<form action="..." method="query">
This would avoid the annoying re-submission warnings you're getting if you refresh a page that was returned by a POST form submission, since QUERY is required to be idempotent.There is a separate issue for QUERY: https://github.com/whatwg/html/issues/12594
In other words, right now if a human wants to DELETE a widget, the human has click on an HTML form to `POST /widgets/123/delete` - i.e. use an incorrect verb on an incorrect URL/object - or use some other workaround like smuggling a special `_method=DELETE` variable. This is unnatural and semantically incorrect, resulting in ugly hacks that break HTTP-level expectations like idempotency; and it also requires additional app-level logic to process.
Meanwhile a machine is allowed to simply `DELETE /widgets/123` because their interface to HTTP is not clicking on HTML forms.
We humans could converse with websites in semantically correct HTTP, have clean URLs in which both REST APIs and human-facing URLs are identical without hacks, and require no extra app/framework logic, if HTML forms simply allowed all (human-relevant) HTTP verbs.

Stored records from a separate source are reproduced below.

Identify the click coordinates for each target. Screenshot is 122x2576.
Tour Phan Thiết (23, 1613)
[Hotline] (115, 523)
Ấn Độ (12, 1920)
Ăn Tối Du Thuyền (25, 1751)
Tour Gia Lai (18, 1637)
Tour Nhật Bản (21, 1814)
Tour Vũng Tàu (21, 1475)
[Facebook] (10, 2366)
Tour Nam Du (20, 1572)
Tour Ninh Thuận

QUERY on the other hand makes sense for cases where the request doesn't cause any state changes on the server, and there is no resource to redirect to.
If we can do QUERY forms, it would be an ideal time to add JSON encoding for forms.
If method=QUERY were added, there would be a new variety of this weirdness.
Even imagining a QUERY with a large JSON filtering structure, or say an image input as request body, it feels extremely odd to include the request body as part of the cache key. It also implies an unbounded and user-controlled cache key, with the only really meaningful general caching strategy being bitwise compare of the request body (or a hash), which in a hostile scenario implies cache busting would be trivial.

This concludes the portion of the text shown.